JACOBO ZABLUDOVSKY/ZOCALO
LONDRES.— Agosto de 2012. Uno de los secretos mejor guardados de la Segunda Guerra Mundial fue la ubicación del centro del sistema nervioso de la defensa de Inglaterra.
Si Hitler lo hubiera sabido, toda la fuerza de los nazis se habría concentrado en su destrucción. Conocido como “El cuarto de los mapas”, registraba todo los ataques de los aviones alemanes no sólo sobre Londres, sino sobre los territorios aliados en el mundo.
Mediante un permiso especial se nos abren varias puertas: la pesada de la calle, las de corredores laberínticos y la del vidrio que como un capelo rodea los escritorios donde militares de cera con uniformes auténticos simulan el trabajo de sus antecesores. En un pizarrón se conserva la fecha del 7 de septiembre de 1940, el momento de mayor peligro para la Gran Bretaña que resistía sola el incontenible poderío y avance del eje Berlín-Roma-Tokio. 300 bombarderos y 600 cazas alemanes nublaban el cielo y dejaban caer toneladas de bombas convirtiendo Londres en un infierno que ardería seis años, mismos que operó esta caverna subterránea con sus luces eléctricas siempre encendidas mientras metros arriba, en la superficie, más de un millón de viviendas se hacían cenizas.
Con humor británico los teléfonos de distintos colores pastel eran llamados “Las bellas coristas”. El blanco comunicaba a cualquier hora del día o de la noche, pero de fijo a las ocho de cada mañana, solamente con Winston Churchill. Se avisaba de la proximidad de los aviones enemigos, de los sitios atacados, de las bajas de enemigos y defensores. De los pilotos de la Real Fuerza Aérea dijo Churchill: “Nunca tantos debieron tanto a tan pocos”.

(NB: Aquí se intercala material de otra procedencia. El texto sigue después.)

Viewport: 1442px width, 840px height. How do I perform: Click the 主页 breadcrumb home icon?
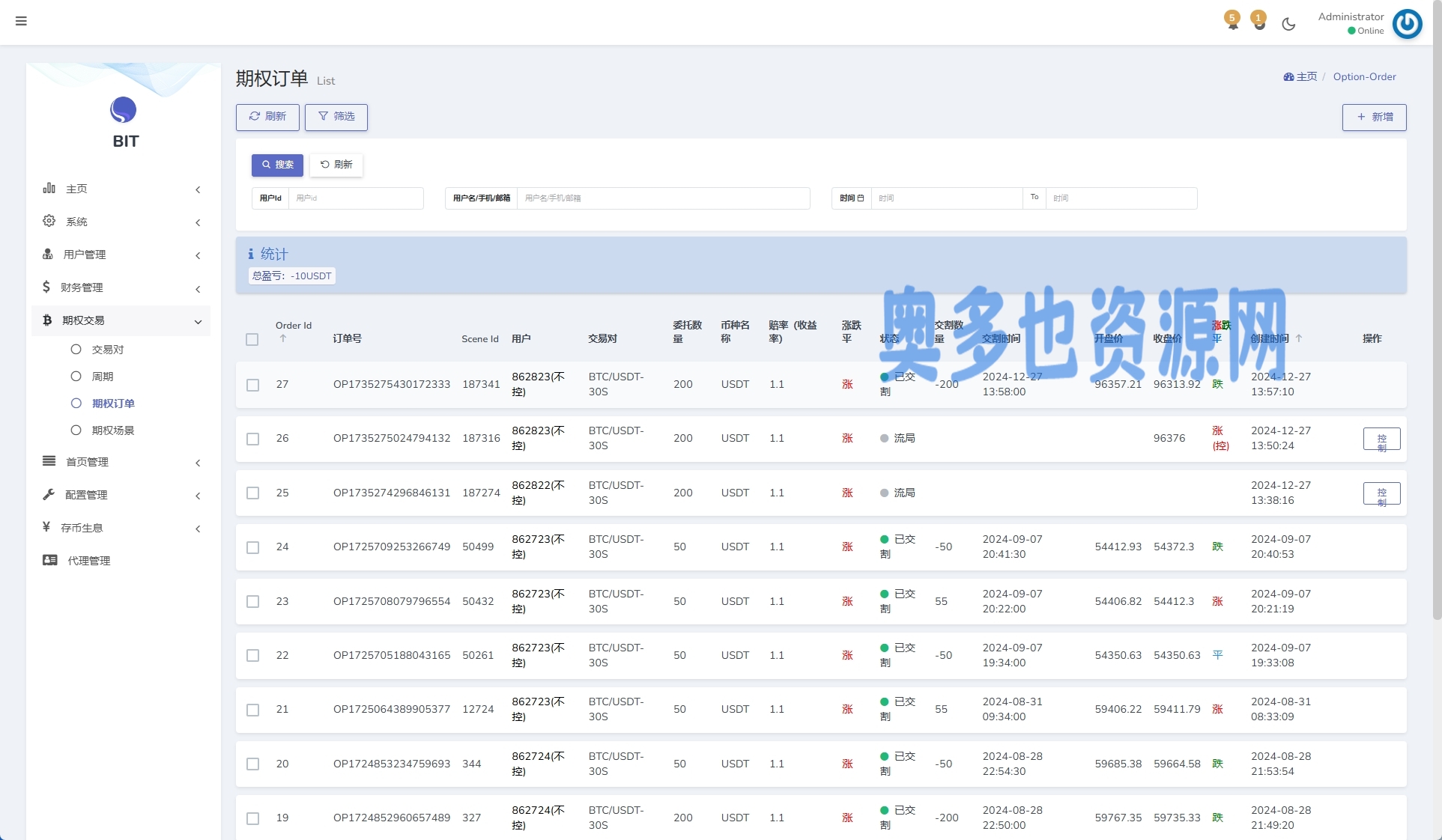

En los mapas se registraba cada bombardeo en cualquier lugar del mundo. Algunos oficiales no vieron la luz del sol hasta que terminó la guerra, en una reclusión indispensable para cuidar la clave estratégica de una guerra sin más esperanza de sobrevivencia que la derrota incondicional de los agresores.
Durante seis años fue campo de zozobra, de terror y de muerte. El espíritu de lucha se mantenía por inspiración y aliento de Churchill, solidario con sus compatriotas, presente en las ruinas humeantes para encabezar el combate contra el abatimiento del ánimo, como símbolo de una convicción heroica de impedir el abandono de la trinchera civil. Nadie sabía, fuera de un puñado de oficiales de inteligencia, que en una caverna artificial, tan abajo de las ruinas que ninguna bomba podía causarle daño, se fortalecía la resistencia y se tejía la esperanza. El empuje aparentemente irresistible de la fuerza bélica más poderosa de la historia tenía su contrapartida en estos cuantos metros cuadrados donde expertos escogidos entre millones hacían vida de topos, numerando cada soldado caído, cada casa perdida, cada barco torpedeado.
El día de la derrota incondicional de Japón salieron de su escondite los oficiales, se apagó la luz por primera vez en seis años y el lugar se cerró y mantuvo su secreto, tal vez por razones de seguridad, cuando la paz sufría nueva amenaza al estallar otra guerra, la fría. Años después se reveló la operación y el sitio fue conservado tal como lo dejaron aquel último día de trabajo oculto; se dejó cada papel, cada lápiz, cada anotación en los pizarrones, con un respeto casi religioso. En un quemador de alcohol sigue la tetera y junto a los ceniceros llenos de colillas las cajitas de los cerillos. En el calendario se marcó con una cruz ese último día.
La Gran Bretaña padeció durante la guerra las privaciones y racionamientos más estrictos de su historia. Sus habitantes podían comprar lo estrictamente necesario, ante la magnitud del esfuerzo bélico y la preparación, también secreta, del desembarco aliado en las costas de Normandía. Los operadores del bunker subterráneo sufrieron las mismas privaciones. Uno de ellos guardó su dotación de azúcar de varios días en un cajón, creyendo que iba a volver. Tesoro valiosísimo, indispensable para el té. En 1970, 25 años después de terminada la guerra, la oficina fue examinada con el mayor cuidado; en un sobre se encontraron los tres terrones de azúcar que se conservan en el mismo lugar en que los guardó el oficial.
El visitante encuentra en ese mínimo vestigio de una época de lágrimas y heroísmo la riqueza de esa tradición que hace del pueblo británico un pueblo diferente, capaz de convertir cada destello de su herencia en un faro que lo ha ido orientando aun en los tiempos más penumbrosos de su existencia.
A cada paso de su largo trayecto los ingleses han conservado sus terrones de azúcar y de manera generosa los han compartido con todos nosotros.